*Given problem:*
Can you quote every one of the records below verbatim, line for line?

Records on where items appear

* * * * *

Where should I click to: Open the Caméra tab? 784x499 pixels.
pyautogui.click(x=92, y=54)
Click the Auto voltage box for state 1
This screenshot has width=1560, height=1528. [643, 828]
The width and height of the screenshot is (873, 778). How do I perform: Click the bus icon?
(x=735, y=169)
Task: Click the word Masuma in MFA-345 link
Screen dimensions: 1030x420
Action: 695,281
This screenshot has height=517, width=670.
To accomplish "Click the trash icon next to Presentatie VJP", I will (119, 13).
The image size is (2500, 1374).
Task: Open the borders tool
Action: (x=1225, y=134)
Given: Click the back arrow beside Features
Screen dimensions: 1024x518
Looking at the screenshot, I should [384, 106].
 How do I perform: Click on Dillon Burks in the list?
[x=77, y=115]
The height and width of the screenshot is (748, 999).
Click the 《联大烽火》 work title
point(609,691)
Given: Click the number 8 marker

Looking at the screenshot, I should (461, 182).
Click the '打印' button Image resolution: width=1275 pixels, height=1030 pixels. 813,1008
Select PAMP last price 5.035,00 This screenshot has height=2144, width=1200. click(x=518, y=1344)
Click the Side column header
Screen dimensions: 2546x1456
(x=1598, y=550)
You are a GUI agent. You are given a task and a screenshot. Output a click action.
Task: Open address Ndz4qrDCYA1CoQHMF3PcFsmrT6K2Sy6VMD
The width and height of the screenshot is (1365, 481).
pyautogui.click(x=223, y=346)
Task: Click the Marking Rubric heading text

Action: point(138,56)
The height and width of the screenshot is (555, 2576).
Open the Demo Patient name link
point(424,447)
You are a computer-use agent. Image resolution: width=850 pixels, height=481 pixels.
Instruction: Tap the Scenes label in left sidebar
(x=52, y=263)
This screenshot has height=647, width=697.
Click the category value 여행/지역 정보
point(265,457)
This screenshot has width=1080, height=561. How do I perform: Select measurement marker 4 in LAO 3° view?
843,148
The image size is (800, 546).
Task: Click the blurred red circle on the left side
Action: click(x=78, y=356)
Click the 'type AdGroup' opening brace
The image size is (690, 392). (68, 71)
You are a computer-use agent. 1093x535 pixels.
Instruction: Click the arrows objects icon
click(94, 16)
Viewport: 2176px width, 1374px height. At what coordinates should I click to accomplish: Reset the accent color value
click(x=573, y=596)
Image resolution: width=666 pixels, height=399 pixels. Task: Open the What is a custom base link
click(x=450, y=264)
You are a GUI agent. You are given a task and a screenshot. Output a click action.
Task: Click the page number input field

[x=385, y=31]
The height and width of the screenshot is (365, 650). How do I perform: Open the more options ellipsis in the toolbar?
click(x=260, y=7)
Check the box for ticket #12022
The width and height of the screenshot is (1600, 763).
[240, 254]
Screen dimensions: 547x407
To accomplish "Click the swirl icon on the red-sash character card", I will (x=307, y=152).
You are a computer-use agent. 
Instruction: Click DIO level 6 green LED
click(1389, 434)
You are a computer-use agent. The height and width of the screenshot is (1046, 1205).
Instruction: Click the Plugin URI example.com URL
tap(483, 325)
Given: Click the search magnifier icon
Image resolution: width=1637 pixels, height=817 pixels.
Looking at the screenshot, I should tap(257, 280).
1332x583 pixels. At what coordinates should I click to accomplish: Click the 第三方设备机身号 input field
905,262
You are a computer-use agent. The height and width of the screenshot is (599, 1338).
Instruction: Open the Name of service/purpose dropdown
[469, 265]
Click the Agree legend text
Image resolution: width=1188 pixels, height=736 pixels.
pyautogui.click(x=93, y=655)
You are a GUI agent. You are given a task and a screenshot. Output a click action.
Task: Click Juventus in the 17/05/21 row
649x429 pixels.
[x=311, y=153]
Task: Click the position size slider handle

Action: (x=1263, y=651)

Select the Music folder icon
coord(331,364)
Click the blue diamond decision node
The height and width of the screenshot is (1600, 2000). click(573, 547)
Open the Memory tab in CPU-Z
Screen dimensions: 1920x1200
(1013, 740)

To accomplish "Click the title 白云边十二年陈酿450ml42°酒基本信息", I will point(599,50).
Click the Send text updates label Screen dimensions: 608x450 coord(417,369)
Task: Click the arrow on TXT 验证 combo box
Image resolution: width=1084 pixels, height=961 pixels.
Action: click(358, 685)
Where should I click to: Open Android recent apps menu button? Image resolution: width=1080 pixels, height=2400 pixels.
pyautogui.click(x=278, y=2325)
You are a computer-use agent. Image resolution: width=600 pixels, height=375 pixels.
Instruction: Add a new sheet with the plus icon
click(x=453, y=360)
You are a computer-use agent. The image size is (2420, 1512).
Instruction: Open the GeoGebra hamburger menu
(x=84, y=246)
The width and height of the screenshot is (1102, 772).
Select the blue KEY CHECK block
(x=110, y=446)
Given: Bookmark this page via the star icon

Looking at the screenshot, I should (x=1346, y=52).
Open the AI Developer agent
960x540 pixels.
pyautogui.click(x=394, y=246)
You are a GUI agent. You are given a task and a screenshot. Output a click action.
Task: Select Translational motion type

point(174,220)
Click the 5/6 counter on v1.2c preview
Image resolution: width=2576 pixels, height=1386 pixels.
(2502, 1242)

* * * * *

*Full output:*
Where should I click to: Open the Caméra tab? 784x499 pixels.
pyautogui.click(x=92, y=54)
Click the Auto voltage box for state 1
This screenshot has width=1560, height=1528. [643, 828]
The width and height of the screenshot is (873, 778). How do I perform: Click the bus icon?
(x=735, y=169)
Task: Click the word Masuma in MFA-345 link
Screen dimensions: 1030x420
Action: 695,281
This screenshot has height=517, width=670.
To accomplish "Click the trash icon next to Presentatie VJP", I will (119, 13).
The image size is (2500, 1374).
Task: Open the borders tool
Action: (x=1225, y=134)
Given: Click the back arrow beside Features
Screen dimensions: 1024x518
Looking at the screenshot, I should [384, 106].
 How do I perform: Click on Dillon Burks in the list?
[x=77, y=115]
The height and width of the screenshot is (748, 999).
Click the 《联大烽火》 work title
point(609,691)
Given: Click the number 8 marker

Looking at the screenshot, I should (461, 182).
Click the '打印' button Image resolution: width=1275 pixels, height=1030 pixels. 813,1008
Select PAMP last price 5.035,00 This screenshot has height=2144, width=1200. click(x=518, y=1344)
Click the Side column header
Screen dimensions: 2546x1456
(x=1598, y=550)
You are a GUI agent. You are given a task and a screenshot. Output a click action.
Task: Open address Ndz4qrDCYA1CoQHMF3PcFsmrT6K2Sy6VMD
The width and height of the screenshot is (1365, 481).
pyautogui.click(x=223, y=346)
Task: Click the Marking Rubric heading text

Action: point(138,56)
The height and width of the screenshot is (555, 2576).
Open the Demo Patient name link
point(424,447)
You are a computer-use agent. Image resolution: width=850 pixels, height=481 pixels.
Instruction: Tap the Scenes label in left sidebar
(x=52, y=263)
This screenshot has height=647, width=697.
Click the category value 여행/지역 정보
point(265,457)
This screenshot has width=1080, height=561. How do I perform: Select measurement marker 4 in LAO 3° view?
843,148
The image size is (800, 546).
Task: Click the blurred red circle on the left side
Action: click(x=78, y=356)
Click the 'type AdGroup' opening brace
The image size is (690, 392). (68, 71)
You are a computer-use agent. 1093x535 pixels.
Instruction: Click the arrows objects icon
click(94, 16)
Viewport: 2176px width, 1374px height. At what coordinates should I click to accomplish: Reset the accent color value
click(x=573, y=596)
Image resolution: width=666 pixels, height=399 pixels. Task: Open the What is a custom base link
click(x=450, y=264)
You are a GUI agent. You are given a task and a screenshot. Output a click action.
Task: Click the page number input field

[x=385, y=31]
The height and width of the screenshot is (365, 650). How do I perform: Open the more options ellipsis in the toolbar?
click(x=260, y=7)
Check the box for ticket #12022
The width and height of the screenshot is (1600, 763).
[240, 254]
Screen dimensions: 547x407
To accomplish "Click the swirl icon on the red-sash character card", I will (x=307, y=152).
You are a computer-use agent. 
Instruction: Click DIO level 6 green LED
click(1389, 434)
You are a computer-use agent. The height and width of the screenshot is (1046, 1205).
Instruction: Click the Plugin URI example.com URL
tap(483, 325)
Given: Click the search magnifier icon
Image resolution: width=1637 pixels, height=817 pixels.
Looking at the screenshot, I should tap(257, 280).
1332x583 pixels. At what coordinates should I click to accomplish: Click the 第三方设备机身号 input field
905,262
You are a computer-use agent. The height and width of the screenshot is (599, 1338).
Instruction: Open the Name of service/purpose dropdown
[469, 265]
Click the Agree legend text
Image resolution: width=1188 pixels, height=736 pixels.
pyautogui.click(x=93, y=655)
You are a GUI agent. You are given a task and a screenshot. Output a click action.
Task: Click Juventus in the 17/05/21 row
649x429 pixels.
[x=311, y=153]
Task: Click the position size slider handle

Action: (x=1263, y=651)

Select the Music folder icon
coord(331,364)
Click the blue diamond decision node
The height and width of the screenshot is (1600, 2000). click(573, 547)
Open the Memory tab in CPU-Z
Screen dimensions: 1920x1200
(1013, 740)

To accomplish "Click the title 白云边十二年陈酿450ml42°酒基本信息", I will point(599,50).
Click the Send text updates label Screen dimensions: 608x450 coord(417,369)
Task: Click the arrow on TXT 验证 combo box
Image resolution: width=1084 pixels, height=961 pixels.
Action: click(358, 685)
Where should I click to: Open Android recent apps menu button? Image resolution: width=1080 pixels, height=2400 pixels.
pyautogui.click(x=278, y=2325)
You are a computer-use agent. Image resolution: width=600 pixels, height=375 pixels.
Instruction: Add a new sheet with the plus icon
click(x=453, y=360)
You are a computer-use agent. The image size is (2420, 1512).
Instruction: Open the GeoGebra hamburger menu
(x=84, y=246)
The width and height of the screenshot is (1102, 772).
Select the blue KEY CHECK block
(x=110, y=446)
Given: Bookmark this page via the star icon

Looking at the screenshot, I should (x=1346, y=52).
Open the AI Developer agent
960x540 pixels.
pyautogui.click(x=394, y=246)
You are a GUI agent. You are given a task and a screenshot. Output a click action.
Task: Select Translational motion type

point(174,220)
Click the 5/6 counter on v1.2c preview
Image resolution: width=2576 pixels, height=1386 pixels.
(2502, 1242)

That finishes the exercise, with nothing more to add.